Illustration. (Shutterstock)

Le ministère de l’Éducation a finalement fait marche arrière et renonce à suspendre les allocations familiales aux parents d’élèves violents. D’autres pistes sont toutefois envisagées.

Le dossier avait été lancé après l’affaire de l’enseignante braquée par un élève en pleine classe, à Créteil (Val-de-Marne), en octobre dernier.

Un groupe de travail a été chargé d’étudier la possibilité de répondre aux violences scolaires commises par les élèves, par la suspension des allocations familiales.
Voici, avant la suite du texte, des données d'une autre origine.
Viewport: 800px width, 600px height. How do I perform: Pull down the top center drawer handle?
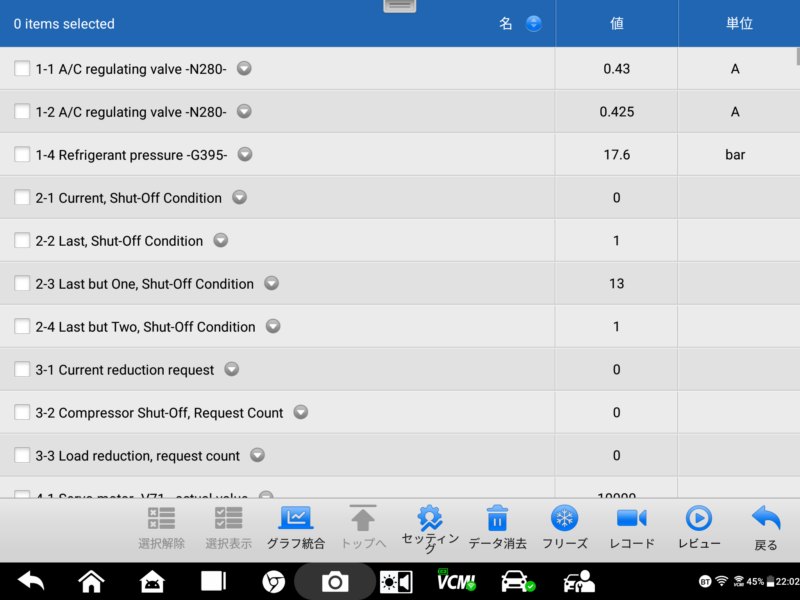click(400, 6)
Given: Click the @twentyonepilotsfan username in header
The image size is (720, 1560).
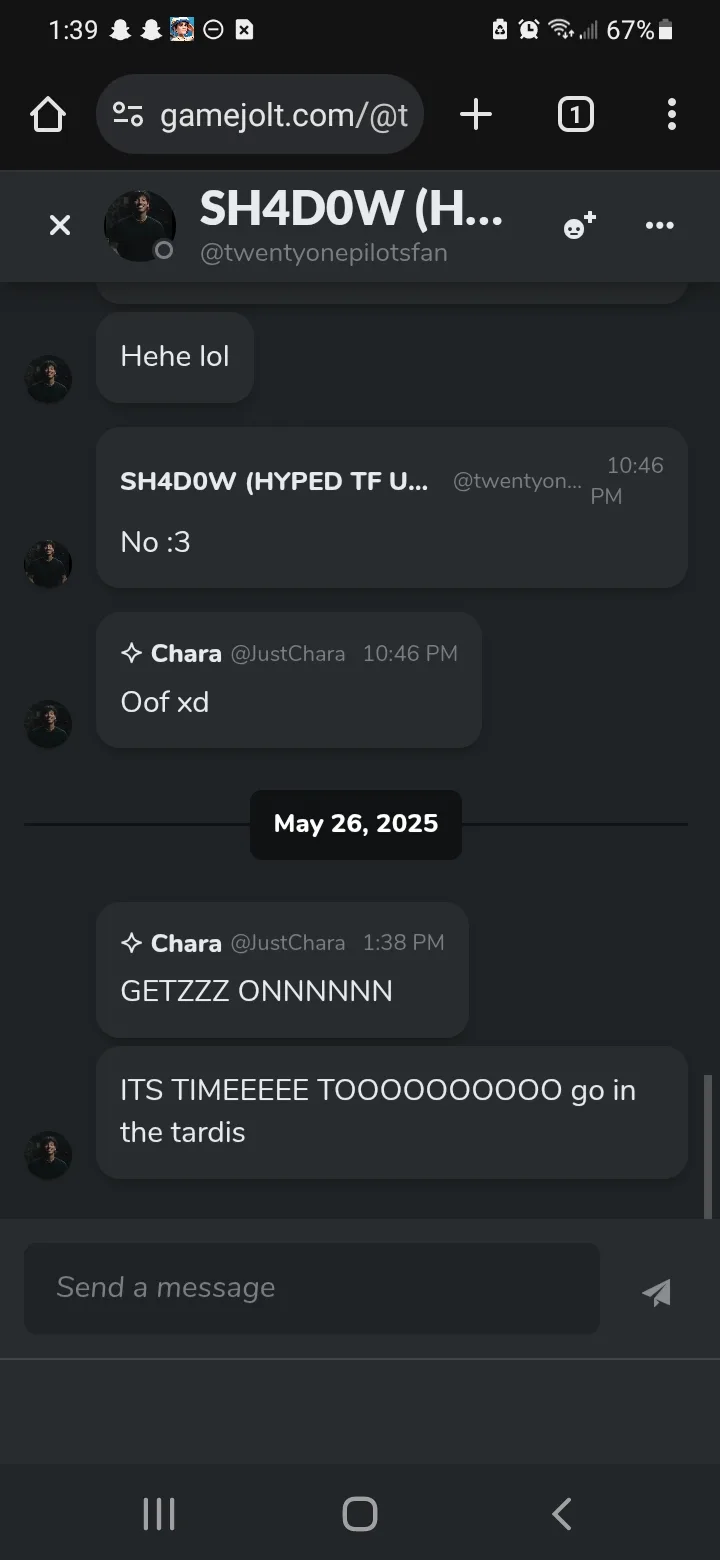Looking at the screenshot, I should tap(324, 253).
Une mesure qui ne verra finalement pas le jour.

Le ministre de l’Éducation nationale réfléchit plutôt à des amendes pour responsabiliser les familles d’élèves violents et les élèves violents eux-mêmes s’ils ont plus de 13 ans révèle RMC ce lundi.

Une piste conditionnée à un accord avec les ministres de l’Intérieur et de la Justice, qui signifie donc que la mesure peut s’avérer complexe à mettre en œuvre.


Des internats tremplins

Autre mesure à affiner : la création d’internats tremplins. Il s’agit de structures spécialisées pour les élèves exclus de plusieurs établissements. 10 existent déjà en France.

Le plan contenant ces nouvelles mesures doit être présenté en conseil des ministres d’ici deux à trois semaines.